Collected data

====

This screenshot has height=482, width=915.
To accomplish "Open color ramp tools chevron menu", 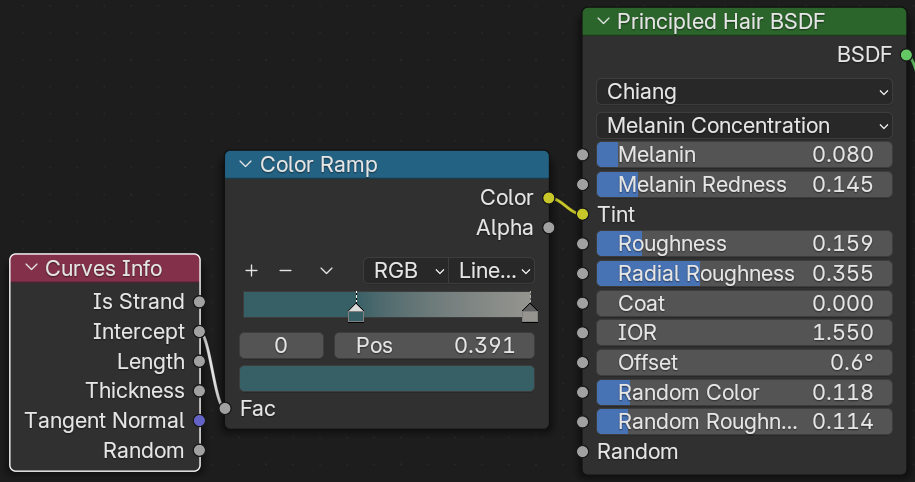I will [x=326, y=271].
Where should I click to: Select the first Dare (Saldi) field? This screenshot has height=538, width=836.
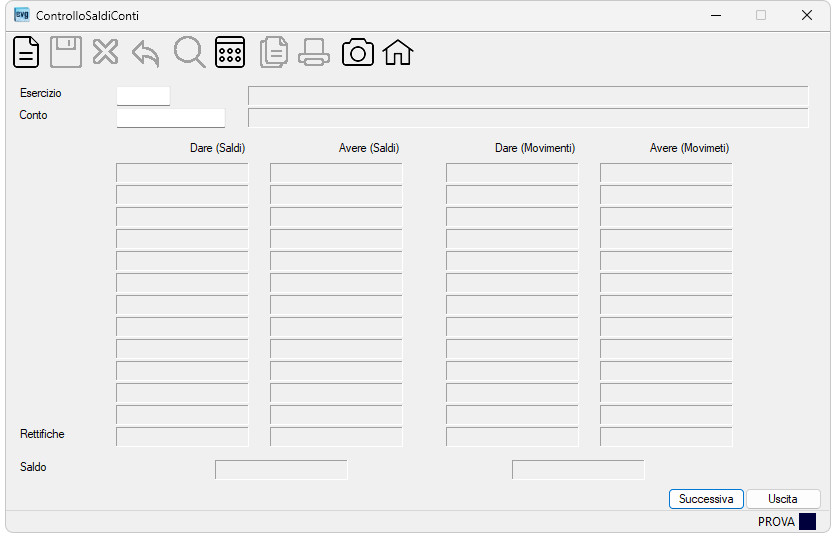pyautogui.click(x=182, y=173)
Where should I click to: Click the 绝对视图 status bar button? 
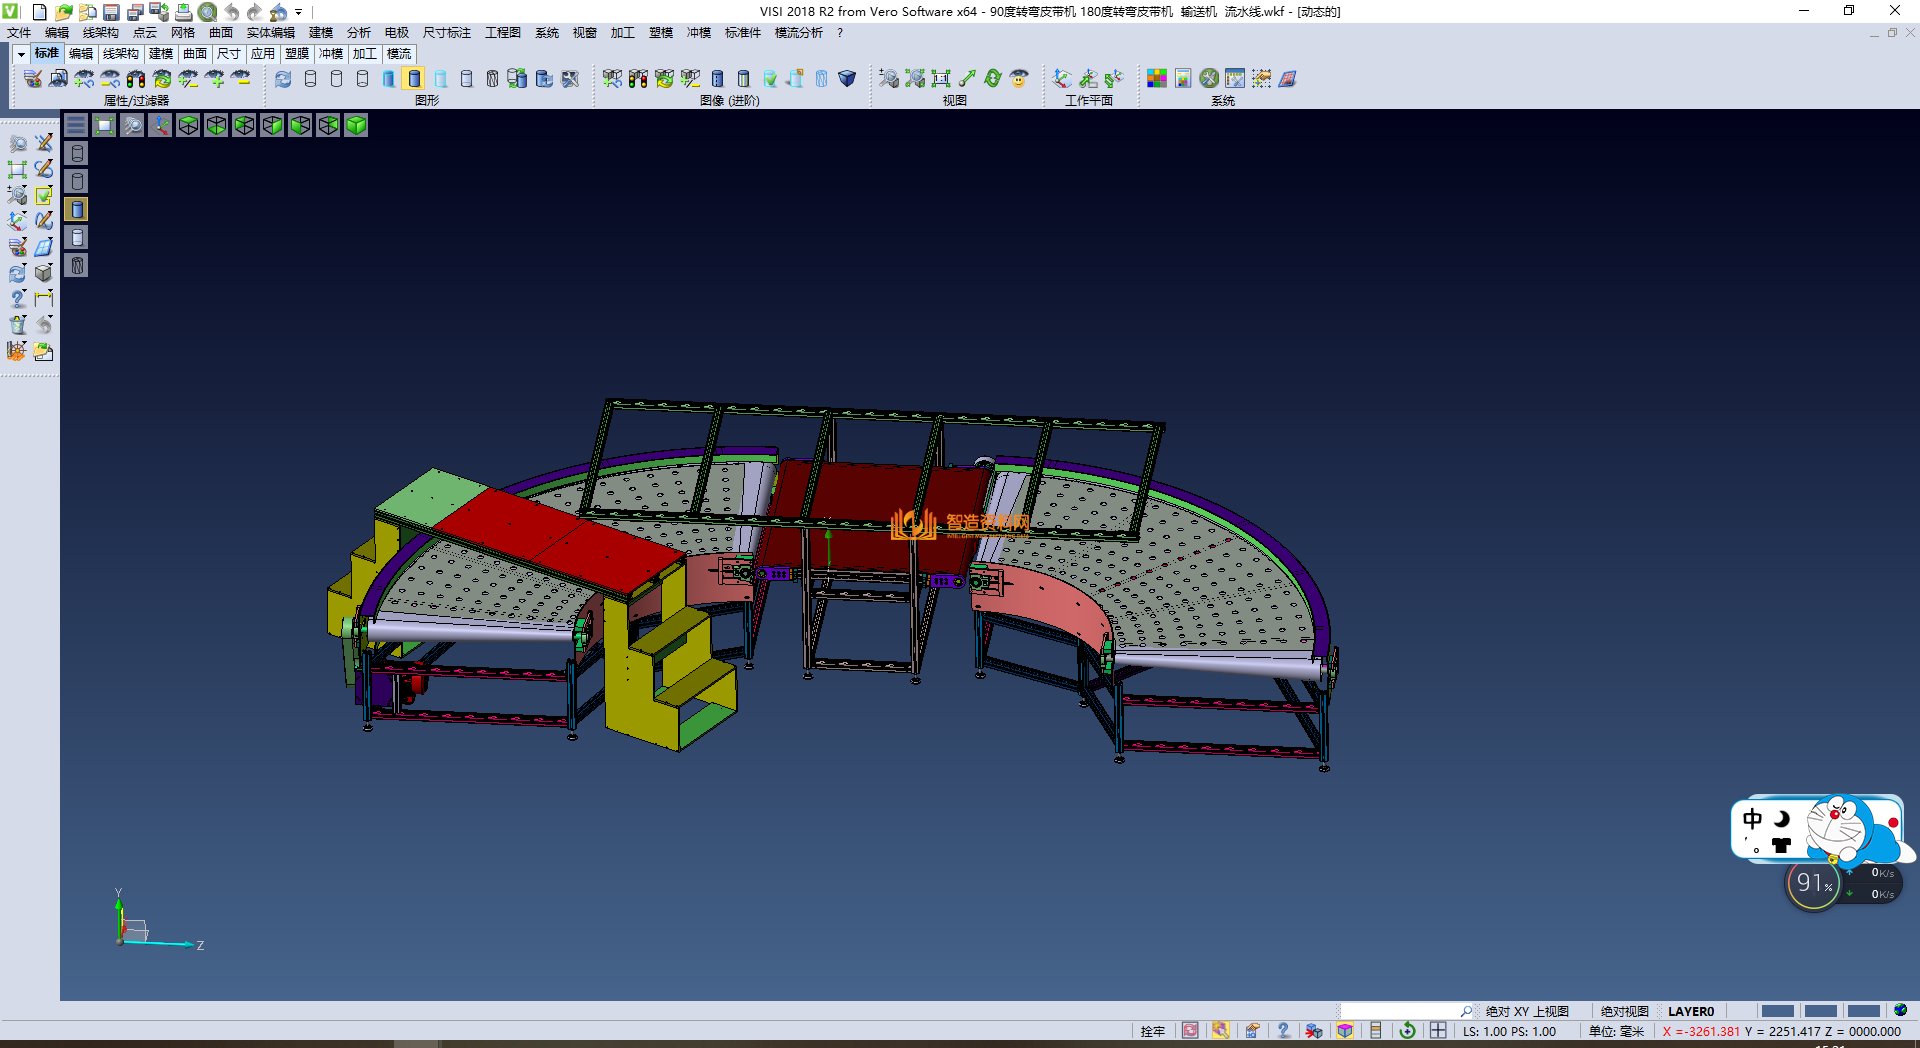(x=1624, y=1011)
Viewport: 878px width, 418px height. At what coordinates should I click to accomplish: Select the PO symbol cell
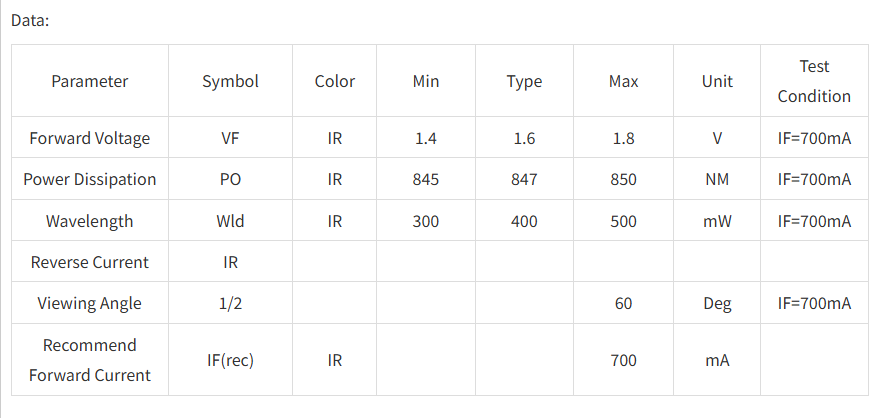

====

_EXERCISE AIM_:
Please retype only the lines from the line that holds "Where should I click to: Click" through the end of the records, exactly as they stand, and drop every picture.

_RESPONSE TO THIS TASK_:
Where should I click to: Click the 绝对视图 status bar button? 
(x=1624, y=1011)
Viewport: 878px width, 418px height. At what coordinates should I click to accomplish: Select the PO symbol cell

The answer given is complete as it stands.